Pour une fois, regardons le verre à moitié plein plutôt qu’à moitié vide. Le rapport global sur la compétitivité 2010, édité par le Forum économique mondial de Genève, utilise tant les chiffres officiels que des enquêtes ciblées pour comparer les pays entre eux. Objectif : savoir qui réussit le mieux dans le plus grand nombre de domaines possibles. L’idée est que la performance économique n’est pas tout, mais que la réussite dépend de l’environnement politique, d’éducation, de santé, d’infrastructures et de mentalité du pays.
A ce titre, États-Unis et Chine sont peut-être les premières puissances économiques mondiales, mais pas forcément premiers en réussite globale. Sur 139 pays, les États-Unis sont 4ème et la Chine 27ème. Les premiers sont la Suisse, la Suède et Singapour. La France arrive 15ème, gagnant une place sur l’an dernier.
Tout le monde a conscience des handicaps français : trop peu d’étudiants à l’université et une formation professionnelle indigente, une trop faible interaction entre recherche et production, un marché du travail trop rigide, des relations patrons/salariés exécrables, une répugnance à déléguer, un taux de prélèvements obligatoire important, un maquis fiscal et une bureaucratie d’État lourde.
Mais l’enquête éclaire les avantages. Ils vont clairement :
• à la stabilité politique (depuis 1958) : le système institutionnel est 26ème/139 (13ème pour l’Allemagne mais 40ème pour les États-Unis), ce qui induit aussi une très forte probabilité de rembourser sa dette d’État.
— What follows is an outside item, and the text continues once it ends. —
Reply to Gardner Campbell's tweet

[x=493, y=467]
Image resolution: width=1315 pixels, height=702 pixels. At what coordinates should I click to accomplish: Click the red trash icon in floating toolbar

• à la politique de santé publique, notamment l’espérance de vie et la faible mortalité infantile
• au nombre restreint de crimes et délits,
• à une faible corruption (merci aux juges des pôles financiers notamment),
• au maintien d’une inflation basse (par l’ouverture aux importations),
• au contrôle des changes ouvert qui permet aux capitaux internationaux de circuler,
• à l’éthique au travail (l’amour du travail bien fait, le perfectionnisme d’ingénieur)
• aux infrastructures, 4ème/139 (routes, rail, liaisons aériennes, télécommunications). Pour les ports, c’est nettement moins bien en raison des grèves à répétition.
Comme on le voit, ce n’est pas le « service public » globalement qui fait la réussite, mais le système institutionnel et la santé. L’éducation nationale est très moyenne, avec de bons matheux et beaucoup d’élèves scolarisés dans le secondaire, mais trop peu de diplômés du supérieur pour la population. Heureusement qu’il existe de très bonnes écoles de commerce, dit le rapport.
La France a une population qualifiée dans les métiers moyens, encadre bien avec un bon niveau intellectuel, mais reste trop hiérarchique dans les relations d’entreprise. L’innovation y est appréciée mais peu encouragée, universités et entreprises développant peu de projets économiques communs. L’État prélève trop sur les salariés et sur les entreprises sans que cela se traduise par de meilleurs investissements qu’ailleurs (sauf rail/route et santé). Et le double déficit, du budget et de la balance commerciale, montre qu’il vit au-dessus de ses moyens.
Il ressort de cette vision globale une France un peu archaïque. Terre de commandement, elle reste un pays pyramidal où la sélection scolaire produit une toute petite élite sûre d’elle-même et dominatrice, qui régente les institutions et dirige de façon incestueuse les grandes entreprises. Entreprendre, innover, investir personnellement, prendre des risques : tout cela est fort peu valorisé. Le statut social consiste en la position de pouvoir qu’on a, pas dans l’œuvre que l’on apporte à la société…
En revanche, les institutions de gouvernement apportent de la stabilité et le droit y est bien appliqué, tant sur la propriété du capital que sur la propriété intellectuelle, et les crimes et délits (dont celui de corruption) bien traqués et réprimés. Une certaine qualité de la vie émerge, due au réseau public de santé et aux moyens de communication.
Il ne faudrait pas grand chose pour que la France avance : un desserrement des rigidités sociales, un assouplissement des contraintes scolaires (qui briment le grand nombre plutôt que de l’élever), un recul des prélèvements d’État par une meilleure organisation de ses services et une définition renouvelée de ses missions. Nous sommes la 5ème puissance économique en termes de production, mais 15ème seulement en termes de compétitivité globale. La Suisse est première, l’Allemagne cinquième : voilà des pays européens, proches par la culture, qui devraient nous inspirer.